Like all USACA initiatives, the individual membership masterplan took a while to get formulated and membership declined in the interim. But having a plan beats not having one at all.
By Venu Palaparthi
In a media release issued over the weekend, the USA Cricket Association (USACA) announced that it was accepting individual 'supporter' members. The new membership category is aimed at US cricket fans that want to be part of the US cricket scene. For $50, Supporter Members will receive certain benefits from USACA partners and a 'Supporter Member' pack containing a membership card, a lapel pin, discounts on insurance coverage, discounts to USACA events, etc. USACA announced that $40 for each supporter member will be used by the Regions to support development in the local area.
Readers will note that the American Cricket Federation (ACF) has had individual player and supporter membership categories since that organization's inception. And the USACA plan for individual membership differs from ACF's in two key areas. The two ACF individual membership options are offered at the $10 per annum level and the ACF player membership is vested with voting privileges by the ACF constitution.
For USACA, the individual membership proposal appears to have been motivated by the need to address a funding shortfall. USACA noted in the release that the 'theme of Empowering the Regions is the foundation in which USACA’s activities this year.' USACA wrote that it would also allocate $100 for each team that signed up as a member during 2014.
In essence, this newly announced funding plan marks a return to the grassroots focus that USACA has talked about (and one that DreamCricket has advocated) for years.
The announcement also underscores USACA's inability to make good on its royalty-fueled ambitions that were touted in town-hall meetings in 2011. USACA announced then that it stood to earn $2 Million per year beginning 2011, and proposed a 40-20-20-20 formula, which would have allocated 40% to USACA national operations, 20% towards creating a long-term reserve fund, 20% to the regions and the remaining 20% to the leagues. “This is a chance for us to broaden our horizons,” Dainty had said then. Some two years later, those horizons haven't yet broadened.

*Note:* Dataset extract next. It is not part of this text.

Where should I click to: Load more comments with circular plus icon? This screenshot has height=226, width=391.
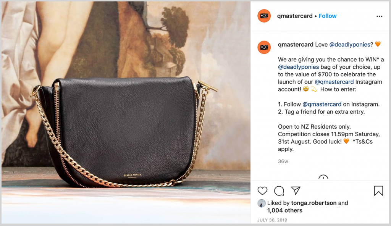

As far back as April 2010, USACA Treasurer John Thickett and then CEO Don Lockerbie spoke of development of a masterplan for individual membership fees and benefits. Thickett told the 2010 AGM attendees that roughly $30K or less than 7% of USACA revenue in 2009 was from membership fees, a very low percentage when compared to other associates and affiliates. Lockerbie said that individual sports like badminton charged $25 per player and the fee was higher for team sports.
Like all USACA initiatives, the individual membership masterplan took a while to get formulated even as membership declined in the interim. But having a plan beats not having one at all.
There are a large number of supporters who would like for cricket to be developed and played in this country without regard to the politics. Many of them spend over $300 per annum to watch cricket on TV. If USACA can find a way to reach this core, it will have finally solved a small part of the funding puzzle.